As with the chapter 9 filing of Jefferson County, Alabama last November, Stockton’s filing will probably not portend an upsurge of municipal bankruptcies. Stockton and Jefferson County are outliers, facing dire circumstances caused by extreme combinations of terrible decisions and bad luck. While a great number of cities and towns are facing rising pension costs and substantial bond debt, the ignominy and high costs of bankruptcy will continue to make it an absolute last resort for distressed municipalities.
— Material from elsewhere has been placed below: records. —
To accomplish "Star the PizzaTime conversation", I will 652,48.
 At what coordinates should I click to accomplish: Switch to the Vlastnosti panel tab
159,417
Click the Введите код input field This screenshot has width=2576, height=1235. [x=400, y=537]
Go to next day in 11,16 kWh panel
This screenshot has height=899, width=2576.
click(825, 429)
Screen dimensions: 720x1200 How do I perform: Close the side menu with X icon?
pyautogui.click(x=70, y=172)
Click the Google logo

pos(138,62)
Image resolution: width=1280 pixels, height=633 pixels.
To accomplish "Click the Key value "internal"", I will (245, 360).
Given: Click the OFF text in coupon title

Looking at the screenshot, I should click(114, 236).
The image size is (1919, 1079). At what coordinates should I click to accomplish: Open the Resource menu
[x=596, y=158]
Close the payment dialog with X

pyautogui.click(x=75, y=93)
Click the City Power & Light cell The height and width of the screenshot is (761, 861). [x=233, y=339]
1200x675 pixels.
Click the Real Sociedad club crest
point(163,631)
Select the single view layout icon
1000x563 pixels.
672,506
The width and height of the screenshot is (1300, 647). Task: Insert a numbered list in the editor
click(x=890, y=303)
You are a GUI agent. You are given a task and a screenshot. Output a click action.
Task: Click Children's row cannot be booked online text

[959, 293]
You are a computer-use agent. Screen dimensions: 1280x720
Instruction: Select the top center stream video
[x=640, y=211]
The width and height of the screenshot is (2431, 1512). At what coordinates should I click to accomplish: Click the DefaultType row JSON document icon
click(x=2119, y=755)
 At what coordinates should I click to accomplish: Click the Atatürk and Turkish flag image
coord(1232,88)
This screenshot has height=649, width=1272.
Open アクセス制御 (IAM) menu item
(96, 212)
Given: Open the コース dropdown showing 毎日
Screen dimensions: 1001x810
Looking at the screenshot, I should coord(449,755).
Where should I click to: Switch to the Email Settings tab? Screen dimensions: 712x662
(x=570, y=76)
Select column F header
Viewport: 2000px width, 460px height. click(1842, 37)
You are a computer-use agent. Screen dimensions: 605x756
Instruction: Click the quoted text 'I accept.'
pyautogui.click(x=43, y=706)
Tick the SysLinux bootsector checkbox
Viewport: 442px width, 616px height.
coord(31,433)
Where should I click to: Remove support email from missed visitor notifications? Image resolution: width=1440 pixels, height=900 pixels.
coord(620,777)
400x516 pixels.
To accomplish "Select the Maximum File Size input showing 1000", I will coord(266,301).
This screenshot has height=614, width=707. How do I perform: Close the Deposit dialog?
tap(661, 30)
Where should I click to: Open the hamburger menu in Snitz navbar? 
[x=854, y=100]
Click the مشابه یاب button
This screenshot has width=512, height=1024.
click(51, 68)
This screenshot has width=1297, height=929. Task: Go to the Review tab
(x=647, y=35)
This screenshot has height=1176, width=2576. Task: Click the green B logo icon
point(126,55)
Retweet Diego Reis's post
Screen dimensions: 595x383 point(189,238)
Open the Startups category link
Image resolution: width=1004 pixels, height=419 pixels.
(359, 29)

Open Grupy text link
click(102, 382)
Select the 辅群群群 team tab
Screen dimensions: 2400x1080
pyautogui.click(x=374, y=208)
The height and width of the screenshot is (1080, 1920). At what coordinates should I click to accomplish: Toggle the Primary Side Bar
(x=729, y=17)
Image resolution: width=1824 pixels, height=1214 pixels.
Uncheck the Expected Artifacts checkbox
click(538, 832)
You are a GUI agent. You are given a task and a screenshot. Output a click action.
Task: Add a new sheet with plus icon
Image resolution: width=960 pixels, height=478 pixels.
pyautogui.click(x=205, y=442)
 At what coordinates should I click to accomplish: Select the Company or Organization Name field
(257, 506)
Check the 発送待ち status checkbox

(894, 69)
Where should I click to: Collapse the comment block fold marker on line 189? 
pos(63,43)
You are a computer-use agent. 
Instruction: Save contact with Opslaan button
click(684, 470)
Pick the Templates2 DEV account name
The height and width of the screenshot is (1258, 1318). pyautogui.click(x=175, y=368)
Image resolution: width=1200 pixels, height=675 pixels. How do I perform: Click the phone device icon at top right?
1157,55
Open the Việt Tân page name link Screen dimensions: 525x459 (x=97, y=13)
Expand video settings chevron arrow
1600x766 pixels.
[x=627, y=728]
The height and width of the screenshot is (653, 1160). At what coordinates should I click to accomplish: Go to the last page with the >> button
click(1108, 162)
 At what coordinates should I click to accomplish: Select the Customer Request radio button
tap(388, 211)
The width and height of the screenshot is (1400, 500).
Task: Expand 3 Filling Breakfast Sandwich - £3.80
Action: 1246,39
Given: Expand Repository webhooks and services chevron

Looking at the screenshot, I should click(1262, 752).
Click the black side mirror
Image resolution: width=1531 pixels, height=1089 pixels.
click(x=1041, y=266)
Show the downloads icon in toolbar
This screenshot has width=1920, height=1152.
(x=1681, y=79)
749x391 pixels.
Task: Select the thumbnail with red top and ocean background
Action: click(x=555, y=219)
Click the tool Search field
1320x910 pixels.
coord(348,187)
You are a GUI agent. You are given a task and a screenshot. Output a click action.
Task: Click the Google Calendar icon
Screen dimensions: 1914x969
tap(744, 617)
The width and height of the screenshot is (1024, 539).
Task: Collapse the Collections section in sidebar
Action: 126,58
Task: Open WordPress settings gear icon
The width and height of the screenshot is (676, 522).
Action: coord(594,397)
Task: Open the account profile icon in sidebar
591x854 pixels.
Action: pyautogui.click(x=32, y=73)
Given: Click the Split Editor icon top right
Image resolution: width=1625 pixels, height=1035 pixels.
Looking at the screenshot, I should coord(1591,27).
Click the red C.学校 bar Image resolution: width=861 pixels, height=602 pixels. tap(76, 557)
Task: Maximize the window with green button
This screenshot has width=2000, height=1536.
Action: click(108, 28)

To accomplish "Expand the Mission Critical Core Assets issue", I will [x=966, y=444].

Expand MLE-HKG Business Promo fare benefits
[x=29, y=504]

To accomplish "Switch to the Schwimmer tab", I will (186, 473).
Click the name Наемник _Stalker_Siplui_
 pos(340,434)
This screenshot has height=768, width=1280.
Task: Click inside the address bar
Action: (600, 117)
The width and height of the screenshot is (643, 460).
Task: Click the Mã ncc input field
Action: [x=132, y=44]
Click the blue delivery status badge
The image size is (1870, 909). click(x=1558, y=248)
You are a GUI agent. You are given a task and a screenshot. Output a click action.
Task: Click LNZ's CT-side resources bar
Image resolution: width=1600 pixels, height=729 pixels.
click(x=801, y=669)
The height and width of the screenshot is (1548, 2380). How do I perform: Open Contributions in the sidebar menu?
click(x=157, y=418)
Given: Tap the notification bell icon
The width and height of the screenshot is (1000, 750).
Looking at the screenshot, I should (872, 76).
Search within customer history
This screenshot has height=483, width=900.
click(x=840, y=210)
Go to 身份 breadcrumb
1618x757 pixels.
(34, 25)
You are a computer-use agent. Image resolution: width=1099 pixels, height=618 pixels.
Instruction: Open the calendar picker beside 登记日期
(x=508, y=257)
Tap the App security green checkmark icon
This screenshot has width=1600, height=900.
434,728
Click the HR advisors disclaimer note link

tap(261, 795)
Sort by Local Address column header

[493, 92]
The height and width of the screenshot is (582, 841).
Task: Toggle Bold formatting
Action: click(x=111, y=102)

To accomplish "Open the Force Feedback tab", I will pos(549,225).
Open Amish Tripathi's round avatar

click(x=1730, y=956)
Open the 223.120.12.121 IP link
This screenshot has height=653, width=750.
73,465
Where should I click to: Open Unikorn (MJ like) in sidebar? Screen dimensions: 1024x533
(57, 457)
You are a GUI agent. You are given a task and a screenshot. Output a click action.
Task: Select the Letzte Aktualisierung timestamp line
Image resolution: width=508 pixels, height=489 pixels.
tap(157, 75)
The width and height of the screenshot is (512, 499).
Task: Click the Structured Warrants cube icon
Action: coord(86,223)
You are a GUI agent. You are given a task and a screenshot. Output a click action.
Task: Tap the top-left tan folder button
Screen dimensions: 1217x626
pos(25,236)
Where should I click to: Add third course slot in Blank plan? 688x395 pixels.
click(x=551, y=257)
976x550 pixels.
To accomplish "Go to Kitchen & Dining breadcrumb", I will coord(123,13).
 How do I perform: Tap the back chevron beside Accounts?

In most instances, the mere threat of default, bankruptcy and fiscal collapse will help most of the distressed cities and counties throughout the United States to find the means and political will to address their issues outside of court. Far more likely to trigger a wave, for example, are the recent successful efforts of Providence, Rhode Island. There had been much talk about Providence possibly seeking bankruptcy protection, but it has recently obtained substantial pension concessions from its unions and retirees, and additional voluntary payments into city coffers from tax-exempt Brown University, deals that will go far towards restoring the city to fiscal health.
The sheer number of troubled municipalities facing extraordinary fiscal pressures will invariably lead to some increase in chapter 9 bankruptcies, but such cases will continue to be the exceptions rather than the rule.